* Begin Quoted passage *
Thanks for that link.
So, I don't understand what "μS/cm" is (yet), or whether it being higher or lower makes something a better conductor or worse; but we can find out. Molasses, the liquid in question, has 300 μS/cm at 10 degrees Celsius, and 5000 μS/cm at 50 degrees Celsius. Water (distilled; I think that means as pure as possible) apparently has .04, and I know electrolytes (suspended particles, or something) make it more conductive. New York City Water, according to your chart, has 72 μS/cm, and has sufficient suspended particles to call it more conductive. Sodium Chloride, or table salt, is definitively conductive in a solution of water. The lowest recorded concentration has 67,200 μS/cm; Far more than city water, or even molasses. It then goes up to 215,000 μS/cm.
So, what I'm seeing so far is that Molasses may not be conductive enough to kill, but is more conductive than water.
* End Quoted passage *
* Begin Stored data *
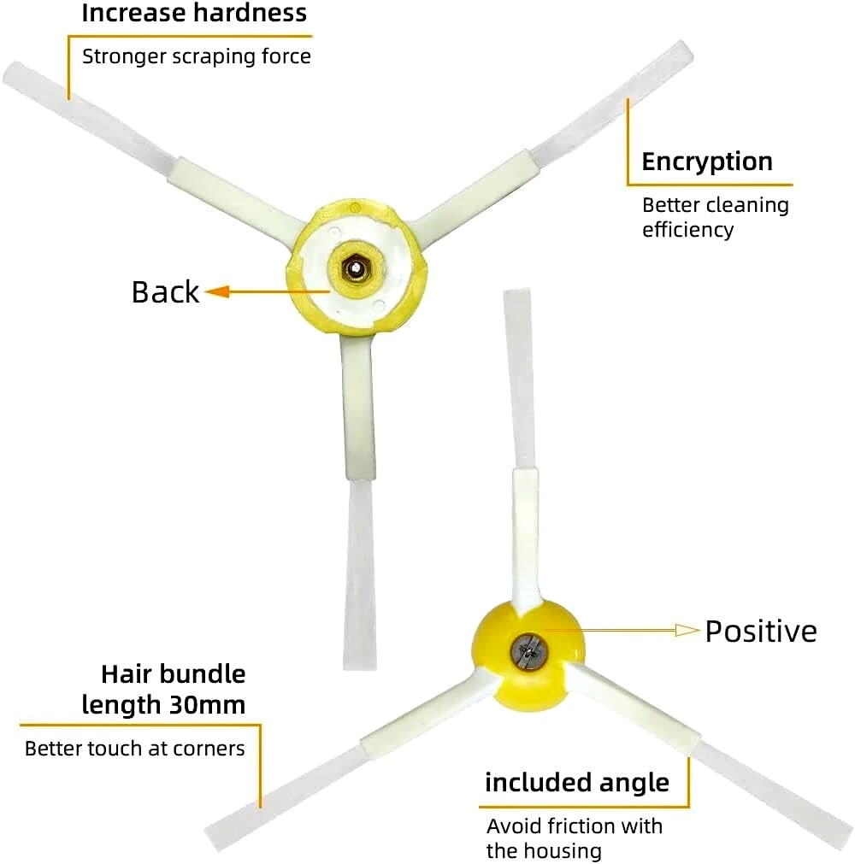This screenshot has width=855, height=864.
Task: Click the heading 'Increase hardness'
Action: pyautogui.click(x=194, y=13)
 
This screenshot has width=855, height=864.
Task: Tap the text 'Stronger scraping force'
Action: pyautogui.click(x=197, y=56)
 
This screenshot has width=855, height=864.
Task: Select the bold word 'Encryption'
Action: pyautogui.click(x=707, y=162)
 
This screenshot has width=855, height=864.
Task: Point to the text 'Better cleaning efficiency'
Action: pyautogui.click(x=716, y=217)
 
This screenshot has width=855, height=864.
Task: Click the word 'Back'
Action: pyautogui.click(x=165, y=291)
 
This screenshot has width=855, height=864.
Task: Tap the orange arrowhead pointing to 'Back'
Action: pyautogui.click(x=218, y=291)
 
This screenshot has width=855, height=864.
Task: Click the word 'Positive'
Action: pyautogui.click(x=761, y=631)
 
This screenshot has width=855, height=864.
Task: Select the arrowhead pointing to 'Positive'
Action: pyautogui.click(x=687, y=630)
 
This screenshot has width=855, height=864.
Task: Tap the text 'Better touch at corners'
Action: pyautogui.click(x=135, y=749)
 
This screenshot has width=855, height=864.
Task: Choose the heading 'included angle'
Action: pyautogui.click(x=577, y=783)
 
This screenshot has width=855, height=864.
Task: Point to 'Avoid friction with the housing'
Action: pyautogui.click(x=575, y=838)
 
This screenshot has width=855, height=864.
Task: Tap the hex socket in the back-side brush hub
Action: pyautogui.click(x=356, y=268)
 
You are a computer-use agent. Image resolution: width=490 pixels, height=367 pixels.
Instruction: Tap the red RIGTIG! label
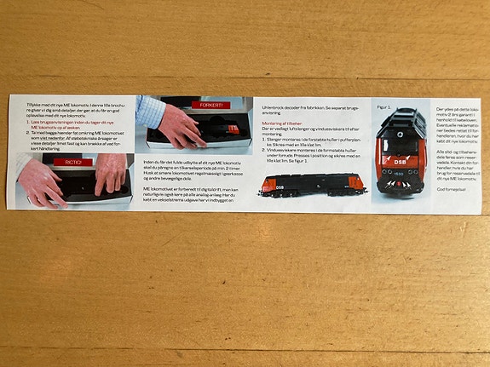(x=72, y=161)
* End Stored data *
* Begin Stored data *
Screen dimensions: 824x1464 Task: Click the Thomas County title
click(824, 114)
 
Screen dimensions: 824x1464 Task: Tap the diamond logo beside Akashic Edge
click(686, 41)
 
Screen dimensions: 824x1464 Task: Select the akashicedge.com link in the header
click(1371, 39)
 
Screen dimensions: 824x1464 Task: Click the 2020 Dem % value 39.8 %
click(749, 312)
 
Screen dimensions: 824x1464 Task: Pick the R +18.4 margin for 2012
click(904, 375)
* End Stored data *
#### Written request:
From the post about how well molasses conducts electricity, list every number that is written with the unit "μS/cm" directly after it. The rows play no part in this and can be set aside.

#### Full response:
- 300 μS/cm
- 5000 μS/cm
- 72 μS/cm
- 67,200 μS/cm
- 215,000 μS/cm